FALSO INVALIDO: IL GIUDICE DISPONE UNA SUPER PERIZIA

L'uomo è accusato di truffa aggravata ai danni dello Stato


CORDIGNANO - Sarà una perizia collegiale a stabilire se un 51enne di Cordignano, finito a processo per truffa aggravata ai danni dello Stato, sia colpevole o meno. A disporla, su richiesta delle parti, è stato il giudice Piera De Stefani, che conferirà l'incarico il prossimo 18 gennaio. I professionisti chiamati a effettuarla dovranno rispondere a due quesiti: verificare la reale entità dei postumi del sinistro di cui sarebbe rimasto vittima l'imputato e decretare se ci sia stato un nesso di causa tra le patologie fisiche e psichiche riportate dall'imputato e l'incidente sul lavoro che ne avrebbe minato la salute. Stando alle accuse l'uomo, rimasto vittima di un infortunio sul luogo di lavoro, avrebbe colto la palla al balzo per gonfiare i danni fisici subiti ingannando la commissione medica dell'Inail e ricevendo un'indennità di oltre 370 mila euro (di cui 117 mila già percepiti) a cui si vanno ad aggiungere più di 33 mila euro a titolo di risarcimento temporaneo per l'astensione lavorativa.
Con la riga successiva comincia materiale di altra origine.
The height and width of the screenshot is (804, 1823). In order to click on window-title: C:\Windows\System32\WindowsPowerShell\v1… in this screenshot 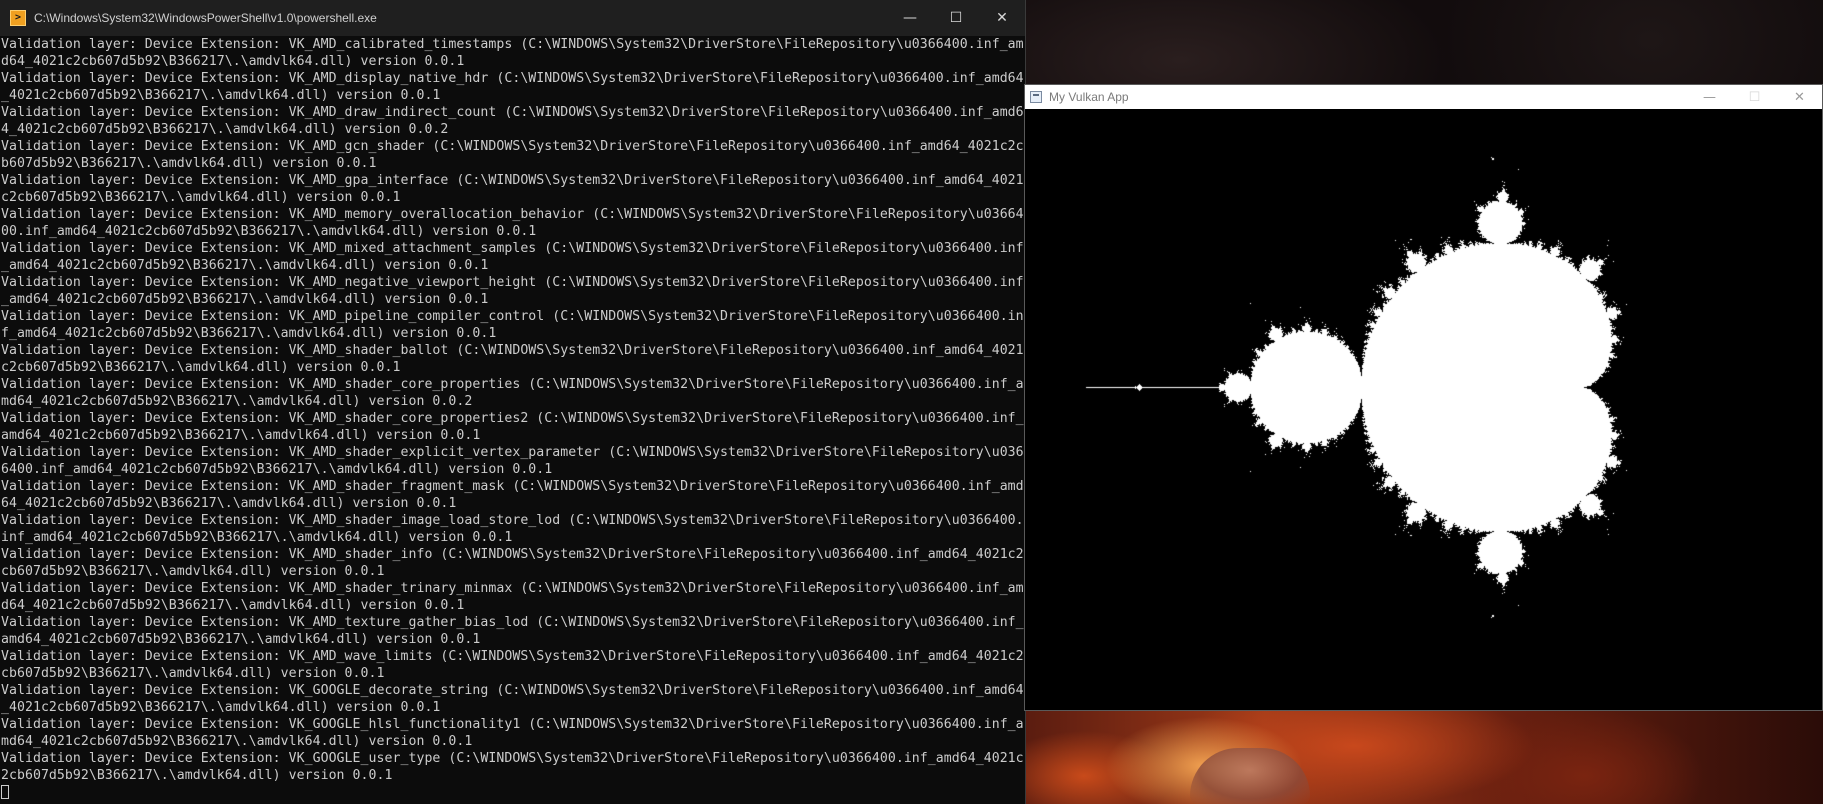, I will do `click(206, 18)`.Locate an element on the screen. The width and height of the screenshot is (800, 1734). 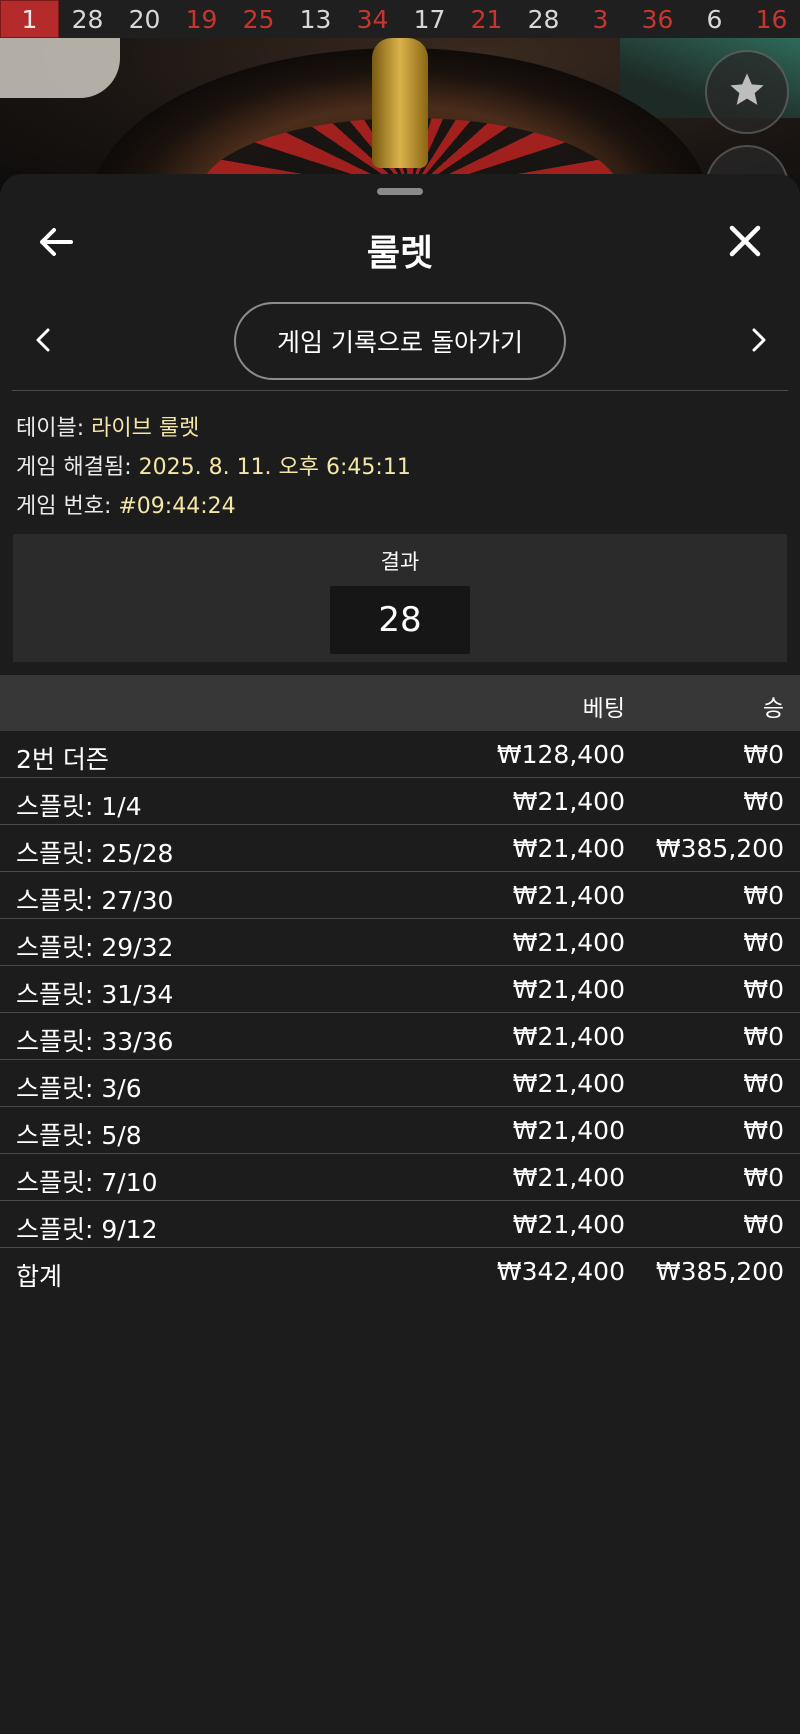
bet-amount: ₩128,400 is located at coordinates (560, 754).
In realtà, secondo quanto contestato dagli inquirenti, il presunto “falso invalido” avrebbe percepito indebitamente quel denaro raggirando sia l'azienda per cui lavorava che l'istituto nazionale per l'assicurazione contro gli infortuni sul lavoro. Il fatto incriminato risale al 22 gennaio 2008. Il danno fisico subito, oggetto di una causa civile tra vittima e azienda, si era concluso con il riconoscimento al 51enne di un grado di invalidità permanente pari al 52%. Un esito che la stessa ditta credeva sospetto. Le indagini sull'uomo non si erano infatti concluse con l'assegnazione dell'indennità. Un investigatore privato aveva portato a galla una realtà diversa da quella raccontata ai sanitari. L'uomo era stato infatti beccato alla stazione ferroviaria di Treviso mentre, senza alcun problema di deambulazione o di zoppia, caricava in auto le valigie della moglie che era andato a prendere.